Sudan crisis: Paramilitaries seize presidential palace
After days of tension between a notorious paramilitary force and the country’s Army, explosions and shooting rocked the Sudanese capital Khartoum on 15 April. Sudan paramilitaries say they have seized presidential palace, reported Reuters.
According to various reports, the blasts and gunfire took place in the vicinity of Sudan’s Army headquarters, the defence ministry, and the airport in the national capital.
Details say that paramilitary Rapid Support Forces (RSF) and army are in disagreement over how RSF should be integrated into the military.
Human Rights Watch in 2021 had said that Sudan’s Rapid Support Forces (RSF) has acted without lawful authority, arbitrarily detained dozens of civilians, including political activists, in the capital, Khartoum during 2020.
It had appealed the authorities to take urgent steps to ensure that the RSF stops acting outside the law.
Not only this, RSF – primarily composed of, the Janjaweed militias – while fighting on behalf of the Sudanese government during the War in Darfur in 2014-15 have been accused of ‘repeatedly attacked villages, burned and looted homes, beating, raping and executing villagers’.
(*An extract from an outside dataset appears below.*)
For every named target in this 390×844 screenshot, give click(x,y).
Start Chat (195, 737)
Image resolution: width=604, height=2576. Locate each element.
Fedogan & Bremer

Here’s what we know so far:
1) RSF claims to have taken control of presidential palace and Khartoum international airport, reported Reuters, adding, that they have also taken control over the Merowe military base in the north of the country.
2) Blasts and gunfire were reported in Sudanese capital Khartoum after Sudanese Army and the paramilitary Rapid Support Forces (RSF) clashed.
3) The rift between Army and RSF came to the surface on 13 April after army said movements by RSF had happened without coordination and were illegal, reported Al Jazeera.
4) RSF is under the command of the council’s vice-president Gen Mohamed Hamdan Dagalo, while the Army is led by Gen Abdel Fattah al-Burhan, who is the head of the Sovereign Council.
5) Both the generals have been running the country, through what is called the Sovereign Council, since a coup in October 2021, reported BBC.
6) Meanwhile, Indians in Sudan have been asked to take shelter by the country’s mission after the explosions and gunfire in Khartoum.